The truce also broke with tradition by cutting out the independent Office for Budget Responsibility, which usually publishes economic forecasts on the likely impact of government policy alongside budget statements, out of process.
Financial markets, particularly bond markets, reeled from massive unfunded tax cut announcements without a clear impact assessment, sending mortgage rates skyrocketing and prompting the Bank of England to prevent the collapse of many British pension funds. forced to intervene.
Michael Saunders, a former member of the Bank of England’s monetary policy committee, told CNBC on Monday that the truce was brought down because financial markets did not consider its policies credible, and that it was “almost entirely its own fault.”
“The idea that there is a left-wing establishment made up of everyone in Liz Truss’ universe – the markets, the central bank, the OBR, everyone else – is not an idea to be taken seriously,” he said.
“She went out of her way to undermine her own credibility, sacked Tom Schaller, made disparaging comments about the Bank of England, left the OBR out of the forecasting process. She was acting as if she was a Conservative. Winning a majority of the party’s membership has given him economic benefits. Credibility, and it most clearly does not.”
The government of current Prime Minister Rishi Sunak vowed to restore this credibility when it took office in October and promptly reversed the entire economic agenda of the truce.

In November, Finance Minister Jeremy Hunt announced a £55 billion program of tax increases and spending cuts as he sought to fill a huge hole in the country’s public finances.
However, the truce retains the support of many Conservative members of parliament, including high-profile backbenchers such as Jacob Rees-Mogg, a frequent outspoken critic of Sunak’s government, and Jake Berry, the party’s former chairman. His economic agenda also saw him win a sweeping victory over Sunak among party members only last summer.
Saunders, who is now a senior policy advisor at Oxford Economics, said the resumption of debate within the Conservative Party after markets rejected the truce agenda could erode potential investors’ confidence that the governing party is actually on the right track. Committed to economic stability.
“The fact that the Conservative Party still needs this debate will worry investors watching the UK, as it will prompt them to question how deep and solid the Conservatives’ commitment to sustainability-oriented policies is – suggestion and sense that this is what Conservative MPs and Members, in their hearts, really want to do,” he said.
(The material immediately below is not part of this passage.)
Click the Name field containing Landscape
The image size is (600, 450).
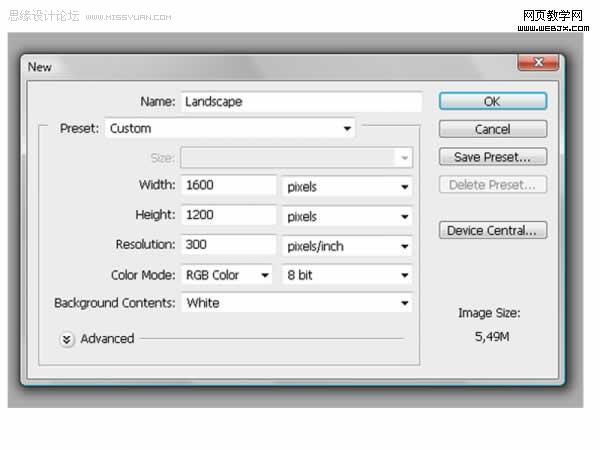[302, 102]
“International investors will see this and question whether a government representing those interests can be trusted to stick to stability-oriented policies.”
collapse of pension funds
The pension fund collapse was just hours after the central bank said it decided to intervene in the UK long-term bond market in late September, just a week after the truce’s budget announcement.
The fall in bond prices caused panic, particularly for so-called liability-driven investment funds (LDIs) in the UK, which have a substantial amount of exposure. UK Gilts and are mainly owned by final salary pension plans.
In his essay, Truss claimed that he was not warned about the risks to financial stability inherent in the LDI market.

In an article in the New Statesman on Sunday, former Work and Pensions Secretary David Gauck alleged that the truce’s version of events suggested that weaknesses in the LDI market caused the market turmoil, when in fact, government bonds The increase in the yield of C has caused LDI problems.
“There can be a debate about the role and regulation of LDI (although we should not overlook the consequence of restricting LDI, it would mean much higher pension contributions from employers and/or employees) but the fundamental problem was that bonds Market driven gilt yields up I think the UK government has lost its senses,” Gauke wrote.
“Truss complains that she was not warned about LDI risks. For the sake of argument, we must accept this as true. But she certainly was warned about the risks of following an aggressive tax-cut budget. I warned, without telling how public finances were going to be put on a permanent footing.”